La méthode Musk : construire l'avenir pour financer le présent

Trapé a également proposé une lecture de la manière dont Musk communique ses projets. À son avis, l'homme d'affaires ne développe pas seulement de la technologie : il construit des récits capables de mobiliser des investissements vers des initiatives qui nécessitent des milliards de dollars et dont les résultats peuvent prendre des années à se concrétiser.

“Lorsque nous parlons de ce secteur, ce sont des entreprises qui vendent l'avenir. Le présent se maintient avec le financement qu'elles obtiennent continuellement sur le marché”, a-t-il résumé.

Dans cette logique, établir des horizons concrets — comme la colonisation de Mars, la fabrication massive de robots humanoïdes ou une intelligence artificielle supérieure à l'humain en à peine cinq ans — remplit une double fonction. D'une part, cela oriente le développement technologique de ses entreprises ; d'autre part, cela nourrit les attentes des investisseurs et des marchés qui financent cette course.

Cela ne signifie pas nécessairement que ces prédictions soient erronées. Cela signifie que, en plus de décrire un scénario possible, elles ont également un rôle central dans la stratégie commerciale de Musk lui-même.

Musk a affirmé que l'intelligence artificielle sera capable de développer des médicaments, de concevoir des matériaux et de résoudre des problèmes d'ingénierie mieux que les humains (REUTERS/Nathan Howard/File Photo)

Bien plus qu'une interview

La conversation avec The Economist a également laissé des définitions sur la politique et la liberté d'expression. Musk a reconnu qu'au cours des derniers mois, il s'était impliqué “trop” dans la politique américaine, bien qu'il ait défendu les politiques de réduction des dépenses publiques promues par le Département de l'Efficacité Gouvernementale (DOGE). En même temps, il a une fois de plus remis en question les réglementations européennes sur les plateformes numériques et a revendiqué une conception large de la liberté d'expression comme principe directeur de X.
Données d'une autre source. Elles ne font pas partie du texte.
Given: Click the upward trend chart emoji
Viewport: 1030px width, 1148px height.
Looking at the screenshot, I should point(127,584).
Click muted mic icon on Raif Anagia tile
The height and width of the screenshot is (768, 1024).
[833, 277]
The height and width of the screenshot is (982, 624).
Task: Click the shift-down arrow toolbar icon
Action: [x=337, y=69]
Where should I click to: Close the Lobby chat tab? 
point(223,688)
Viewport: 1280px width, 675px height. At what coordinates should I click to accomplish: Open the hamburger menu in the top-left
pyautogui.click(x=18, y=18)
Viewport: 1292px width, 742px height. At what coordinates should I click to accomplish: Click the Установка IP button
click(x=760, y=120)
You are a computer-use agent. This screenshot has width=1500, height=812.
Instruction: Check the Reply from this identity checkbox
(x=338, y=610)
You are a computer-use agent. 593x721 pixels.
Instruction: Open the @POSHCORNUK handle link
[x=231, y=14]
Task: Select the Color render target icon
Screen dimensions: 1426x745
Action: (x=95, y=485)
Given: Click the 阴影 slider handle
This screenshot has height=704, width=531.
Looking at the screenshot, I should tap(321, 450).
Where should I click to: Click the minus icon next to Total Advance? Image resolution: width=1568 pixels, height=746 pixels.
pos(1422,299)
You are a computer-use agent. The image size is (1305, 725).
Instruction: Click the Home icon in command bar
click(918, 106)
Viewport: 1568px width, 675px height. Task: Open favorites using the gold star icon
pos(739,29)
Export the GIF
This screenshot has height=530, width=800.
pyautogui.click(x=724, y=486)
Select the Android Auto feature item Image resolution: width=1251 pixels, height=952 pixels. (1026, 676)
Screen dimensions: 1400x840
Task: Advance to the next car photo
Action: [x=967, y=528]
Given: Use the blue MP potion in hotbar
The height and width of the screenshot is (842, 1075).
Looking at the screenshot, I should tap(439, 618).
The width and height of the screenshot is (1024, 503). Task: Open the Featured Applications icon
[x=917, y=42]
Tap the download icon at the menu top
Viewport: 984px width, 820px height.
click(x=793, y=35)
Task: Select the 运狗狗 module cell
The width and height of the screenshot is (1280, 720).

Pour Trapé, ces sujets ne constituent pas des discussions indépendantes. L'intelligence artificielle, les réseaux sociaux, le développement industriel et la concurrence entre les puissances font partie d'un même tableau où technologie et pouvoir apparaissent de plus en plus entrelacés.

Les prédictions de Musk pourraient se réaliser avant, après ou même ne pas se concrétiser dans les délais qu'il propose. Cependant, chacune de ses interventions parvient à installer le cadre à partir duquel gouvernements, entreprises et investisseurs discutent de l'avenir. À un moment où l'intelligence artificielle est devenue le principal moteur de la concurrence technologique mondiale, ses déclarations fonctionnent à la fois comme une vision de ce qui vient, un pari commercial et une intervention politique. Cette combinaison explique pourquoi, au-delà des réussites ou des erreurs de ses prévisions, chaque nouvelle apparition publique de Musk continue de marquer l'agenda du débat technologique mondial.